Une image de Dieu n’est pas Dieu. Et si l’on dit oui à une image de Dieu, ce n’est pas encore à Dieu qu’on a dit oui. Peut-être même que, dans une vie, on prononce plusieurs oui et plusieurs non faciles avant d’oser un non difficile, avant d’oser dire oui à Dieu. Et lorsque c’est à Dieu réellement qu’on a dit oui, c’est l’entreprise d’une vie entière… au service du peuple de Dieu, lorsqu’il s’agit de Moïse et des Hébreux. Et alors le oui à Dieu et le oui au prochain coïncident, aussi vrai que dans ces textes le prochain d’un Fils d’Israël est un autre fils d’Israël.
Mais lorsque sont dépassées en Christ les frontières des peuples et des cultures, le oui difficile à Dieu et le oui à l’humanité coïncident autant que coïncident l’amour de Dieu et l’amour du prochain.

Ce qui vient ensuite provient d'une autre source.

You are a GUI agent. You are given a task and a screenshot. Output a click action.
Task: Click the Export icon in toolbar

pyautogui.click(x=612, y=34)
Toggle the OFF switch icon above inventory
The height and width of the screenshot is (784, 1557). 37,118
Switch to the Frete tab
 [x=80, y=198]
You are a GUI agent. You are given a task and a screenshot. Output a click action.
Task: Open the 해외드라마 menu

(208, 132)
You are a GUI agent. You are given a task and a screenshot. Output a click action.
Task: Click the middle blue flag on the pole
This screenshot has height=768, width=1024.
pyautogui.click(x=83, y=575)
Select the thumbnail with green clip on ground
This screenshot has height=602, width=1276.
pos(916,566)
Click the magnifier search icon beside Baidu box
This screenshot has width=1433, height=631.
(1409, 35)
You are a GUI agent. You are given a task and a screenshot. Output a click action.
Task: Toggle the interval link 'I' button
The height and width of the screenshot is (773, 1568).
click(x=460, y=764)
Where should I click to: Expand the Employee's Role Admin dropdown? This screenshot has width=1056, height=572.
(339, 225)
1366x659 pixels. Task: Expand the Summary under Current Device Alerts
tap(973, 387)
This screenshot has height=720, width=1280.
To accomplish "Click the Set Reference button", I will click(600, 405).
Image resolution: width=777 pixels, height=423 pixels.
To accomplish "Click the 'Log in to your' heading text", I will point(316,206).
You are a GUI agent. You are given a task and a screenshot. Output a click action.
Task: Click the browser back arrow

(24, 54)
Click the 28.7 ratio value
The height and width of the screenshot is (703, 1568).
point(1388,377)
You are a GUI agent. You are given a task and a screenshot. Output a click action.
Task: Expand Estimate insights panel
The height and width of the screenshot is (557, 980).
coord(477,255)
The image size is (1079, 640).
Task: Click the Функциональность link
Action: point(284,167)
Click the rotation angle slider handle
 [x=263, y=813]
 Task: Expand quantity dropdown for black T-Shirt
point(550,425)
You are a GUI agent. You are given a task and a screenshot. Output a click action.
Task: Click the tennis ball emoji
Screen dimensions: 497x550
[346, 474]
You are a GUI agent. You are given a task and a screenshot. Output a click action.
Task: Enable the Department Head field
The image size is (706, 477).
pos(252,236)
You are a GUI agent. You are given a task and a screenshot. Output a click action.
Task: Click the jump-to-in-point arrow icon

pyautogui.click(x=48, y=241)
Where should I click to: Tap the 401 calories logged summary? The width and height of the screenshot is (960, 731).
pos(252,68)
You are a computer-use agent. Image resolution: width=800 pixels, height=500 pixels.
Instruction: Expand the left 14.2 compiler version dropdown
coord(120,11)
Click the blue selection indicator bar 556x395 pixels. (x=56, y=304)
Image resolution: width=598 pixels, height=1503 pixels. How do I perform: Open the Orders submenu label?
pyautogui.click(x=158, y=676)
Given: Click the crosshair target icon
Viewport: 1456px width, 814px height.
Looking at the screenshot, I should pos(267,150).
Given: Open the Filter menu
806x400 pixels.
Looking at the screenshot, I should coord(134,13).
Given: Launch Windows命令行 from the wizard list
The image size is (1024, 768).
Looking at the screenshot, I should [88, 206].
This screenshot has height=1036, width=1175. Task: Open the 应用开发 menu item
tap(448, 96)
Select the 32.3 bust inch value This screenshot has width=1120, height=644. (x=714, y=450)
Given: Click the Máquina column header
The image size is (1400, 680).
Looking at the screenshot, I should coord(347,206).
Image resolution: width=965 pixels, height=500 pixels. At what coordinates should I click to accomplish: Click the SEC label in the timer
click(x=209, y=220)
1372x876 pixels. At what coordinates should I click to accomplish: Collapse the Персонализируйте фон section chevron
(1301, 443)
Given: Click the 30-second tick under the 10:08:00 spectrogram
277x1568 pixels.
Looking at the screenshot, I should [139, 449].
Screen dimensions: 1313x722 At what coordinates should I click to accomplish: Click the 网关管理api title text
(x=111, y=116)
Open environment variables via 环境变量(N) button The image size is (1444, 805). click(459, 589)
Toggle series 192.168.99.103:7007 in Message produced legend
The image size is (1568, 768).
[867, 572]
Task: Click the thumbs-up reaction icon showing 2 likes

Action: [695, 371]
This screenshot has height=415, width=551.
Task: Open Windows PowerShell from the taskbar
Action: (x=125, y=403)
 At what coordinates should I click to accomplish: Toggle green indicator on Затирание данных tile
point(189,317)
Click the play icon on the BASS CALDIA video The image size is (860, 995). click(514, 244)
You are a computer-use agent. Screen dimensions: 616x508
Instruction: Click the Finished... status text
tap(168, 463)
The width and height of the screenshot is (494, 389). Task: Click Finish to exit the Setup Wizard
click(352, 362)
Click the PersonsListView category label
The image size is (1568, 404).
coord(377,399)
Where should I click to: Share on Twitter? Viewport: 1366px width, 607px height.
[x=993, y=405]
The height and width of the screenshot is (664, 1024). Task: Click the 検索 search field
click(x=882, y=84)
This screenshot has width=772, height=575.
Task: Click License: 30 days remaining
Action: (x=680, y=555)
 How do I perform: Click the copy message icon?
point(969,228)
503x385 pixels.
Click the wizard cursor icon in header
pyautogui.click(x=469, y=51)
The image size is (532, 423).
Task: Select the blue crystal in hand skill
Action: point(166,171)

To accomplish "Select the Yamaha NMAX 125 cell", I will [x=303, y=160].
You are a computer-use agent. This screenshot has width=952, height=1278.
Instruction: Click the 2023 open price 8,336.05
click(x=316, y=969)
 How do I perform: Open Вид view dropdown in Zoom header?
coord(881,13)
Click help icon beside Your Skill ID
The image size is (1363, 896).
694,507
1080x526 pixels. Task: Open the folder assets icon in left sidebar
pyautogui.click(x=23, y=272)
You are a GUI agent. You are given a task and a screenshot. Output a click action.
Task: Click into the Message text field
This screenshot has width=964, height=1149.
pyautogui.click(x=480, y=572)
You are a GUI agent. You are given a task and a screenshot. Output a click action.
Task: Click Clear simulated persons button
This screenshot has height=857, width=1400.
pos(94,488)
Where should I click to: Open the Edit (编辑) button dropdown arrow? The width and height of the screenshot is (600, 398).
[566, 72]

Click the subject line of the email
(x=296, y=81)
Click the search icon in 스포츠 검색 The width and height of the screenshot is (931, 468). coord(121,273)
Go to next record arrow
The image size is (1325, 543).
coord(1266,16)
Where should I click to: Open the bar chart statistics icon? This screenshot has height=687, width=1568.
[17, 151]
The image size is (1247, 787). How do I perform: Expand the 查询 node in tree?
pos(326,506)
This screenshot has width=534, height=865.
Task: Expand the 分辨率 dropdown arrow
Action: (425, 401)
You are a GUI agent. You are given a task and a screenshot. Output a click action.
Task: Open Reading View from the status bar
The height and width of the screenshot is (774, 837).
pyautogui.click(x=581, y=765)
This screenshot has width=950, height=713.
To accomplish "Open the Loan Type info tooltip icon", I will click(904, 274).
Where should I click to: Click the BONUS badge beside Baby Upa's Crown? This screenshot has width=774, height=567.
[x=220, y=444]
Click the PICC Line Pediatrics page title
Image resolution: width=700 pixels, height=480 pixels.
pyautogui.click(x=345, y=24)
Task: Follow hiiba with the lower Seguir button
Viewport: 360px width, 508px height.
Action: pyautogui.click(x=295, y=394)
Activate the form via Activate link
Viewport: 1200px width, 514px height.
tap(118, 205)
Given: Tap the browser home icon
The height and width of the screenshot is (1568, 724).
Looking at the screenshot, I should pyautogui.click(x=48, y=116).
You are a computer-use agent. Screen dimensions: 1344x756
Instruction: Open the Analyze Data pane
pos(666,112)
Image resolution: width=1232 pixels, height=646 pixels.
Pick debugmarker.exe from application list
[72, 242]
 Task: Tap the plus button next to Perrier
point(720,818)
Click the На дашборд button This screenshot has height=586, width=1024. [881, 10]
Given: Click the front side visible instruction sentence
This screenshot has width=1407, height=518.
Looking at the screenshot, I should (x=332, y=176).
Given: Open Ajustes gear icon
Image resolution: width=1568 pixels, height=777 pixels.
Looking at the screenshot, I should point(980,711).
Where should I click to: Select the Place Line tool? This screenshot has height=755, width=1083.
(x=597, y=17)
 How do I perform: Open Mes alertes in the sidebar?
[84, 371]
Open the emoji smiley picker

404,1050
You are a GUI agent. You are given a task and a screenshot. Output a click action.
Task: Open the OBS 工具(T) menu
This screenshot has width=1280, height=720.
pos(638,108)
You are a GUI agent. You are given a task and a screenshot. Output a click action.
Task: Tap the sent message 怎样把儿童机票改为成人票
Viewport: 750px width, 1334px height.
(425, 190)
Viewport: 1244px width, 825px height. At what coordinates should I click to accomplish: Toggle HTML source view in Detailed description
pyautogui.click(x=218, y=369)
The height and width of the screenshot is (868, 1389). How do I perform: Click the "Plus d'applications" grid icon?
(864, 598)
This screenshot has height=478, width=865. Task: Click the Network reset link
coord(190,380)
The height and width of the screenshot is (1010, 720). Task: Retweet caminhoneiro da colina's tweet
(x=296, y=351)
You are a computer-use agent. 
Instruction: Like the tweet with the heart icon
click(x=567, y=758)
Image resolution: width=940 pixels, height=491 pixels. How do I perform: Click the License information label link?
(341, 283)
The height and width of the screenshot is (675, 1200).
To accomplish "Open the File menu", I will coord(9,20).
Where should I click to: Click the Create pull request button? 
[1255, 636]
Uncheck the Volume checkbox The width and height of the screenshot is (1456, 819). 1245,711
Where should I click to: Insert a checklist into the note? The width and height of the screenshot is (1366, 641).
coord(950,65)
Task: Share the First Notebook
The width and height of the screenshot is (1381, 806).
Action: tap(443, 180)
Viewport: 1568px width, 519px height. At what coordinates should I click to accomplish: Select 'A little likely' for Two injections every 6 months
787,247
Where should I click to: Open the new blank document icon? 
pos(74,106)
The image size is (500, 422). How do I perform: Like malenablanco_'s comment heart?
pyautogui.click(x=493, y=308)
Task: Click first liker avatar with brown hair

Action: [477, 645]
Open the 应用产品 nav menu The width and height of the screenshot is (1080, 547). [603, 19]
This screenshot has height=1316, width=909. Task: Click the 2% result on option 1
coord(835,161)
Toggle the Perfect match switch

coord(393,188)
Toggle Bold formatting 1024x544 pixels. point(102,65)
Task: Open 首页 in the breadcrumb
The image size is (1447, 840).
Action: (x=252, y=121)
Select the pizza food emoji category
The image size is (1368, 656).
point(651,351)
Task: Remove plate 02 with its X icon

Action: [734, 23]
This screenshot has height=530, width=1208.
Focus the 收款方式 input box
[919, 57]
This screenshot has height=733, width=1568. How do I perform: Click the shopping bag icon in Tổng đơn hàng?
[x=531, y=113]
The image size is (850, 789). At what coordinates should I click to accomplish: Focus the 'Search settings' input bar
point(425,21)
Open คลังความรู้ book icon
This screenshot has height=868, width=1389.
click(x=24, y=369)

Puissions-nous, chaque fois que cela sera nécessaire, prononcer le non difficile que Moïse opposa à une certaine image de Dieu.
Puissions-nous prononcer le oui difficile que Dieu attend.

Que Dieu nous soit en aide. Amen. 

Philippe Petit, entre les deux tours, le 7 août 1974. Pour ne pas oublier...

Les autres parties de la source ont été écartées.